No primeiro dia de reportagem, flagramos Laerte, motorista do caminhão de propriedade da cooperativa, e seus dois ajudantes, Hélio e Damião, reunindo na gaiola do utilitário o volume de quase duas toneladas de lixo reciclável, armazenados em um pequeno galpão de uma das lojas da rede de hipermercados Pão de Açucar. O lixo resultava da coleta do domingo anterior, até a tarde de segunda-feira. Volume inimaginável para um carroceiro, e o baiano Damião de Jesus Serafim é um resistente desses tempos de coleta na rua. Tem 58 anos e está na Coopamare há sete.

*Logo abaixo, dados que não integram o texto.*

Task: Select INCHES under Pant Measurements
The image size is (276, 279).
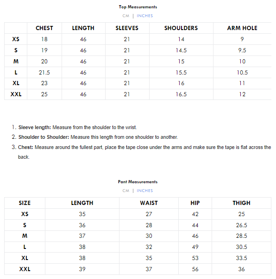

Tímido e reservado, soubemos por Walison que ele ingressou na cooperativa, pois caminhava ao longo de 25km, de Perus à Pinheiros, coletando até 30kg de papelão nas costas. O trabalho hercúleo garantia o sustento diário e incitava à volta, no dia seguinte. Uma espécie de Sísifo que, ao invés de pedra, carregava papelão. Ao fim da coleta no hipermercado, converso com Damião e falo sobre minha grande surpresa sobre sua idade. Ele sorri, timidamente, mas não tarda em reconhecer o peso dos anos: “Nem me fale em idade. Penso em aposentadoria e aposentado no Brasil sofre demais. Mas estou firme”. Um dos quase 30 beneficiados com a renda de dois salários mínimos propiciada pela Coopamare, Damião superou a sina de Sísifo, encontrou no reciclável uma vida mais digna e defende o discurso cooperativista: “Aqui todos fazem de tudo. A única coisa que não pode acontecer é alguém ficar parado”.
Damião, Neilton, Jacy, Walison e esses quase cem personagens que não ficam parados, ensinam uma grande lição à sociedade civil e à classe política, que também deveriam “arregaçar as mangas” e enxergar a infinidade de benefícios que iremos colher, quando esses dois terços de riquezas tratadas como lixo forem olhados com a devida atenção.